Segment Open
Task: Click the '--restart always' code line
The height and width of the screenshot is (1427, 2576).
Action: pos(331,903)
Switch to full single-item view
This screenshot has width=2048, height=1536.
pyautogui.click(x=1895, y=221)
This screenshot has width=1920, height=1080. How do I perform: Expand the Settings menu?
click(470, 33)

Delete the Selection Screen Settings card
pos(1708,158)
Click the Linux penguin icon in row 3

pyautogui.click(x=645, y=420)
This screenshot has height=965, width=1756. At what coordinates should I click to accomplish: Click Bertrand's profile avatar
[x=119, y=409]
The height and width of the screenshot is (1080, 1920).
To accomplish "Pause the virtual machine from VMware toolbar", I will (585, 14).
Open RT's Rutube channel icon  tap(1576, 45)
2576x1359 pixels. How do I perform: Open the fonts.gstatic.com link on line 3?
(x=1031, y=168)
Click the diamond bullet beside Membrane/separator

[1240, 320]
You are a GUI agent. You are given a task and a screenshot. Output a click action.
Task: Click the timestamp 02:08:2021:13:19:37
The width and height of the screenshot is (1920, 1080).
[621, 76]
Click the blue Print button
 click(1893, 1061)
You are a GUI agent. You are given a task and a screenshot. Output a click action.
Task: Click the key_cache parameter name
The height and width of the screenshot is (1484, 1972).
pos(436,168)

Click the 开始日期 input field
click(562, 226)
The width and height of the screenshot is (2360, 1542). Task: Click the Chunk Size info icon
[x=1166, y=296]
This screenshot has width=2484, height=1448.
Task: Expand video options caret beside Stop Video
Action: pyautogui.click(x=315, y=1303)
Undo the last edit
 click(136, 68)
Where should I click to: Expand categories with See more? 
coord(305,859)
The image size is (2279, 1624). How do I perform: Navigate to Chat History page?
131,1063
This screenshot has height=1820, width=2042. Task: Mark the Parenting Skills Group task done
Segment Closed
• **What is required**
Transcribe all of the data exactly, leaving no line out.

• **Exercise result**
Task: Click the '--restart always' code line
The height and width of the screenshot is (1427, 2576).
Action: pos(331,903)
Switch to full single-item view
This screenshot has width=2048, height=1536.
pyautogui.click(x=1895, y=221)
This screenshot has width=1920, height=1080. How do I perform: Expand the Settings menu?
click(470, 33)

Delete the Selection Screen Settings card
pos(1708,158)
Click the Linux penguin icon in row 3

pyautogui.click(x=645, y=420)
This screenshot has height=965, width=1756. At what coordinates should I click to accomplish: Click Bertrand's profile avatar
[x=119, y=409]
The height and width of the screenshot is (1080, 1920).
To accomplish "Pause the virtual machine from VMware toolbar", I will (585, 14).
Open RT's Rutube channel icon  tap(1576, 45)
2576x1359 pixels. How do I perform: Open the fonts.gstatic.com link on line 3?
(x=1031, y=168)
Click the diamond bullet beside Membrane/separator

[1240, 320]
You are a GUI agent. You are given a task and a screenshot. Output a click action.
Task: Click the timestamp 02:08:2021:13:19:37
The width and height of the screenshot is (1920, 1080).
[621, 76]
Click the blue Print button
 click(1893, 1061)
You are a GUI agent. You are given a task and a screenshot. Output a click action.
Task: Click the key_cache parameter name
The height and width of the screenshot is (1484, 1972).
pos(436,168)

Click the 开始日期 input field
click(562, 226)
The width and height of the screenshot is (2360, 1542). Task: Click the Chunk Size info icon
[x=1166, y=296]
This screenshot has width=2484, height=1448.
Task: Expand video options caret beside Stop Video
Action: pyautogui.click(x=315, y=1303)
Undo the last edit
 click(136, 68)
Where should I click to: Expand categories with See more? 
coord(305,859)
The image size is (2279, 1624). How do I perform: Navigate to Chat History page?
131,1063
This screenshot has height=1820, width=2042. Task: Mark the Parenting Skills Group task done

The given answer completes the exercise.